Lio*_*Lai 7 python tensorflow tfrecord
我想使用Tensorflow的数据集API来读取变量长度列表的TFRecords文件.这是我的代码.
def _int64_feature(value):
# value must be a numpy array.
return tf.train.Feature(int64_list=tf.train.Int64List(value=value))
def main1():
# Write an array to TFrecord.
# a is an array which contains lists of variant length.
a = np.array([[0, 54, 91, 153, 177],
[0, 50, 89, 147, 196],
[0, 38, 79, 157],
[0, 49, 89, 147, 177],
[0, 32, 73, 145]])
writer = tf.python_io.TFRecordWriter('file')

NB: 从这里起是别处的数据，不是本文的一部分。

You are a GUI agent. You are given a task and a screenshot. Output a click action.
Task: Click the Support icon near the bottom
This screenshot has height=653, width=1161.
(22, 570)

for i in range(a.shape[0]): # i = 0 ~ 4
x_train = a[i]
feature = {'i': _int64_feature(np.array([i])), 'data': _int64_feature(x_train)}
# Create an example protocol buffer
example = tf.train.Example(features=tf.train.Features(feature=feature))
# Serialize to string and write on the file
writer.write(example.SerializeToString())
writer.close()
# Check TFRocord file.
record_iterator = tf.python_io.tf_record_iterator(path='file')
for string_record in record_iterator:
example = tf.train.Example()
example.ParseFromString(string_record)
i = (example.features.feature['i'].int64_list.value)
data = (example.features.feature['data'].int64_list.value)
#data = np.fromstring(data_string, dtype=np.int64)
print(i, data)
# Use Dataset API to read the TFRecord file.
def _parse_function(example_proto):
keys_to_features = {'i' :tf.FixedLenFeature([], tf.int64),
'data':tf.FixedLenFeature([], tf.int64)}
parsed_features = tf.parse_single_example(example_proto, keys_to_features)
return parsed_features['i'], parsed_features['data']
ds = tf.data.TFRecordDataset('file')
iterator = ds.map(_parse_function).make_one_shot_iterator()
i, data = iterator.get_next()
with tf.Session() as sess:
print(i.eval())
print(data.eval())
Run Code Online (Sandbox Code Playgroud)
检查TFRecord文件
[0] [0, 54, 91, 153, 177]
[1] [0, 50, 89, 147, 196]
[2] [0, 38, 79, 157]
[3] [0, 49, 89, 147, 177]
[4] [0, 32, 73, 145]
Run Code Online (Sandbox Code Playgroud)
但是当我尝试使用Dataset API读取TFRecord文件时,它显示以下错误.
tensorflow.python.framework.errors_impl.InvalidArgumentError:Name :,Key:data,Index:0.int64值的数量!= expected.值大小:5但输出形状:[]
谢谢.
更新:
我尝试使用以下代码读取数据集API的TFRecord,但它们都失败了.
def _parse_function(example_proto):
keys_to_features = {'i' :tf.FixedLenFeature([], tf.int64),
'data':tf.VarLenFeature(tf.int64)}
parsed_features = tf.parse_single_example(example_proto, keys_to_features)
return parsed_features['i'], parsed_features['data']
ds = tf.data.TFRecordDataset('file')
iterator = ds.map(_parse_function).make_one_shot_iterator()
i, data = iterator.get_next()
with tf.Session() as sess:
print(sess.run([i, data]))
Run Code Online (Sandbox Code Playgroud)
要么
def _parse_function(example_proto):
keys_to_features = {'i' :tf.VarLenFeature(tf.int64),
'data':tf.VarLenFeature(tf.int64)}
parsed_features = tf.parse_single_example(example_proto, keys_to_features)
return parsed_features['i'], parsed_features['data']
ds = tf.data.TFRecordDataset('file')
iterator = ds.map(_parse_function).make_one_shot_iterator()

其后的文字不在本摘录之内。